> The exercise: Pick up the piece on Transformers below at the point where it ends, and continue writing it.

> Text shown:
The above architecture pretty much summarizes what we just learned. You can read the paper AN IMAGE IS WORTH 16X16 WORDS: TRANSFORMERS FOR IMAGE RECOGNITION AT SCALE, which basically introduces Vision Transformers(or ViTs).

Above, we see a block that consists of multiple attention heads, skip connection + normalization, and an MLP at the end. This is known as a single block of the Transformer.

*Note: A cross attention is also same as the self attention mechanism, just that it learns correlations between two different data(input and output tokens in language modeling/machine translation, image and text tokens in case of multi-modal networks).

Context Window:

The number of tokens that can be part of an attention pattern is called the context window. In other words, it indicates as to how far one token can attend to(or talk to) another token. The bigger the window, the better context or correlation that the model can learn, but it also comes at the cost of computation as the matrix can quickly grow.

Transformers for Language Modeling:

Till now, we have seen Transformers from the context of only Image classification. But things are never complete until we discuss this architecture from the context of NLP and more specifically, Language Modeling.

Language modeling is the task of modeling a language(in the sense, its semantics, what word follows what, what all words co-occur together) and one of the ways to do is by predicting the next token/word given the preceding set of tokens/words. And the model capable of doing so is termed as a Language Model.

Now that we are clear on the problem statement, how do we go about solving it?

In simplest terms, what we need is a neural network that given all these preceding tokens as inputs, embeds them into representations(or embeddings), keeps learning refined embeddings or correlations among the tokens -> this transformation goes on and on until it is able to produce an embedding that actually close enough to the next word(as per the training data).
The above solution seems straight forward, in the sense, keep stacking multiple transformer blocks to produce this refined embedding.

But however, there is more to it. Let us take a look at what is mentioned in the breakthrough paper “Attention is all you need” regarding Transformers for Language tasks.

In addition to the encoder block we have discussed, the Transformer Architecture defined for the Machine Translation task has a decoder block as well.

Check the architecture below:

Transformer Architecture as in the paper “Attention is all you need”

We have read only about the encoder part of a Transformer, what really happens in a decoder?

> Supplied data:
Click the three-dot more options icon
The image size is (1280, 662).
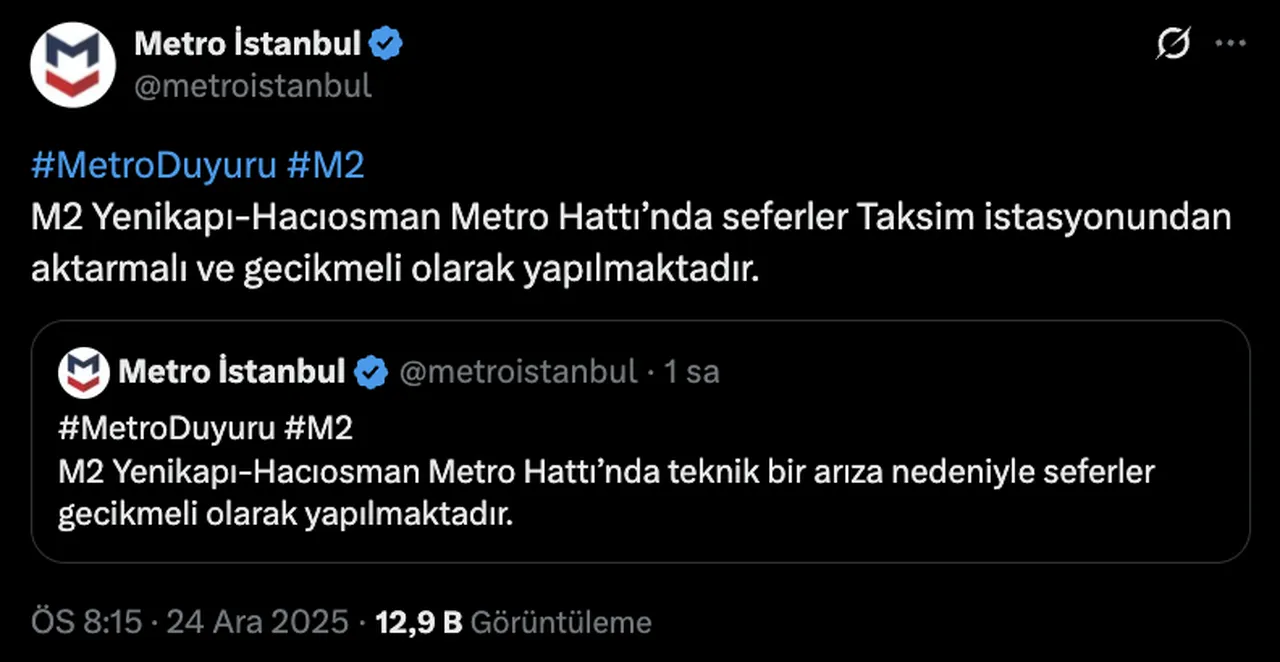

> Expected answer:
Well, I would like to not think of both of these as two separate components — because technically they both are one and the same — it is just one set of transformer blocks grouped together whose role is to learn information about the preceding tokens — which is called the Encoder and the other set of transformer blocks learn to predict the embedding of the next token(based on the encoded representation) — which is the decoder.

The only detail we need to look at is that the decoder takes in as input the key and value vectors from the encoder(which has seen the input sentence) and uses its own query vectors — the intuition behind this is that, the network is able to focus on the most relevant parts of the sentence before decoding what could possibly be the next word/token.

*One can see why the name Transformers — a series of transformations to generate rich, relevant and informative representations from the initial input representations.

Parallelism in Transformers:

We have gone through pretty much most of the details regarding the transformer architecture, but however there is a one significant practical advantage that Transformer brings in — which is the parallelism that it introduces.

Consider a sequence to sequence problem(be it language modeling or machine translation) and say you have several hundreds of thousands of examples. Before transformers, these tasks were solved with the help of Recurrent Neural Networks and RNNs are sequential in nature.

Why are RNNs sequential in nature?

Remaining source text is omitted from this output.